Postia blauwgrijs (Postia caesia)

systematiek:
  • Divisie: Basidiomycota (Basidiomycetes)
  • Onderverdeling: Agaricomycotina (Agaricomycetes)
  • Klasse: Agaricomycetes (Agaricomycetes)
  • Subklasse: van onzekere positie
  • Orde: Polyporales (Polypore)
  • Familie: Fomitopsidaceae (Fomitopsis)
  • Geslacht: Postia (Postiya)
  • Type: Postia caesia (Postia blauwgrijs)
  • Oligoporus blauwgrijs
  • Postia blauwgrijs
  • Postia grijsblauw
  • Oligoporus blauwgrijs;
  • Postia blauwgrijs;
  • Postia grijsblauw;
  • Bjerkandera caesia;
  • Boletus casius;
  • Oligoporus caesius;
  • Polyporus caesiocoloratus;
  • Polyporus-ciliatulus;
  • Tyromyces caesius;
  • Leptoporus caesius;
  • Polyporus caesius;
  • Polystictus caesius;

Postia blauwgrijs (Postia caesia) foto en beschrijving

De vruchtlichamen van de blauwgrijze postia bestaan ​​uit een hoed en een steel. Het been is erg klein, zittend en het vruchtlichaam is half gevormd. De blauwgrijze postia wordt gekenmerkt door een breed uitgestrekt, vlezige en zachte structuur.
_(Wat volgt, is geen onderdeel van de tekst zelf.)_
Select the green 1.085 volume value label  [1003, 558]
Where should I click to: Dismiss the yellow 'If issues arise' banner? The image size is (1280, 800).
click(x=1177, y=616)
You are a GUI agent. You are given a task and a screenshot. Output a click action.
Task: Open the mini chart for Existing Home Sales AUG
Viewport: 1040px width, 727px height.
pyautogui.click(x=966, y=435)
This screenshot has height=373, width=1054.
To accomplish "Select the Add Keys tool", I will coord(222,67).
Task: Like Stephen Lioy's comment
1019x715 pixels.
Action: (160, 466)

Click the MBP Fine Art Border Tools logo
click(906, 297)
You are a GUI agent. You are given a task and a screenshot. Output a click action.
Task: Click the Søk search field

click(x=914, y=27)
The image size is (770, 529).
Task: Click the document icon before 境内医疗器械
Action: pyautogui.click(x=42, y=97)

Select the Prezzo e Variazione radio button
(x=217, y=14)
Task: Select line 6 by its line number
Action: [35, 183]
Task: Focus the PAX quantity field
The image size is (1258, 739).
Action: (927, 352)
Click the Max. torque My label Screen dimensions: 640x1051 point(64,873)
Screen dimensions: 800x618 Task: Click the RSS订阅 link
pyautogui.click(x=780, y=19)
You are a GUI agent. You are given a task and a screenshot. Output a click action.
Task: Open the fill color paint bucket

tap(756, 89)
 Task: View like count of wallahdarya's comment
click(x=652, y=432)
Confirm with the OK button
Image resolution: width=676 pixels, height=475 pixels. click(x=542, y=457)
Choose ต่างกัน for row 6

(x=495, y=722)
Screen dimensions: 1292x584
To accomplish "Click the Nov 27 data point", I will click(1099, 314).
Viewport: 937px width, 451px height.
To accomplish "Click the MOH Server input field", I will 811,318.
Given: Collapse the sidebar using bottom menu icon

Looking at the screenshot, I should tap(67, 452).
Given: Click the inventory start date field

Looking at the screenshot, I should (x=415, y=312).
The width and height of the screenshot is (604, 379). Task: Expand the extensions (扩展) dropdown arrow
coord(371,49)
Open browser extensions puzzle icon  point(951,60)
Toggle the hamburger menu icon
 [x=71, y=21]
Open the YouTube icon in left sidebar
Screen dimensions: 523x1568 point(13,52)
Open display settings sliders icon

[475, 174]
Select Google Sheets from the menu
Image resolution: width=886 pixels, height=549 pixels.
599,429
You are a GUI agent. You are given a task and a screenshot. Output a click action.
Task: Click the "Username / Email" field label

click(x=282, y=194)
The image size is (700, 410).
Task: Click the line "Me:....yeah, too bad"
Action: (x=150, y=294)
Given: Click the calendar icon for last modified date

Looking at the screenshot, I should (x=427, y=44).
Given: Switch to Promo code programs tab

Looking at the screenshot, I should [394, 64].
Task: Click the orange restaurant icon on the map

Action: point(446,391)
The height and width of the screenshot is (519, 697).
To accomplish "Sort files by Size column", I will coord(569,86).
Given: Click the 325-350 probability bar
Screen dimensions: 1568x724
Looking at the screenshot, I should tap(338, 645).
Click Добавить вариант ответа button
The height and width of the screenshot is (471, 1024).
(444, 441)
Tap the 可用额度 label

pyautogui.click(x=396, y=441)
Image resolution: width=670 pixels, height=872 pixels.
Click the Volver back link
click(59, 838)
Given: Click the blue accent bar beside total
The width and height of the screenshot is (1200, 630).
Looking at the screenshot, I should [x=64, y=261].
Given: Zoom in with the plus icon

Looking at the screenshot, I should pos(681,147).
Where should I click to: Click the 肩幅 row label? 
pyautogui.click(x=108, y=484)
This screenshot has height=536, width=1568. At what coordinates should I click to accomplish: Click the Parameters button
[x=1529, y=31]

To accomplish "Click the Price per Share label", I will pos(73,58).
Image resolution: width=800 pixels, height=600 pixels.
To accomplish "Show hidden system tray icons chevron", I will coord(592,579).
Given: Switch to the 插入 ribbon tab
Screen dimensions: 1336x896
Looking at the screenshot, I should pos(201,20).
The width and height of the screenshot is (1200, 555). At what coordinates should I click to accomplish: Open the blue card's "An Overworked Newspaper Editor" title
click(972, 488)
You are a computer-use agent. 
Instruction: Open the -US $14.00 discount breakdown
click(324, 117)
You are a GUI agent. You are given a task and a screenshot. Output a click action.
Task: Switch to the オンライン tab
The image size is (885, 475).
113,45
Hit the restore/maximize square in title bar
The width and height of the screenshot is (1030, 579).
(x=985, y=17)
De dop is wit aan de bovenkant, met kleine blauwachtige vlekken in de vorm van vlekken. Als je hard op het oppervlak van het vruchtlichaam drukt, verandert het vruchtvlees van kleur naar een intensere kleur. Bij onrijpe paddenstoelen is de schil bedekt met een rand in de vorm van borstelharen, maar naarmate de paddenstoelen rijpen, wordt deze kaal. Het vruchtvlees van paddenstoelen van deze soort is erg zacht, wit van kleur, onder invloed van lucht wordt het blauw, groenachtig of grijsachtig. De smaak van de blauwgrijze postia is smakeloos, het vlees wordt gekenmerkt door een nauwelijks waarneembaar aroma.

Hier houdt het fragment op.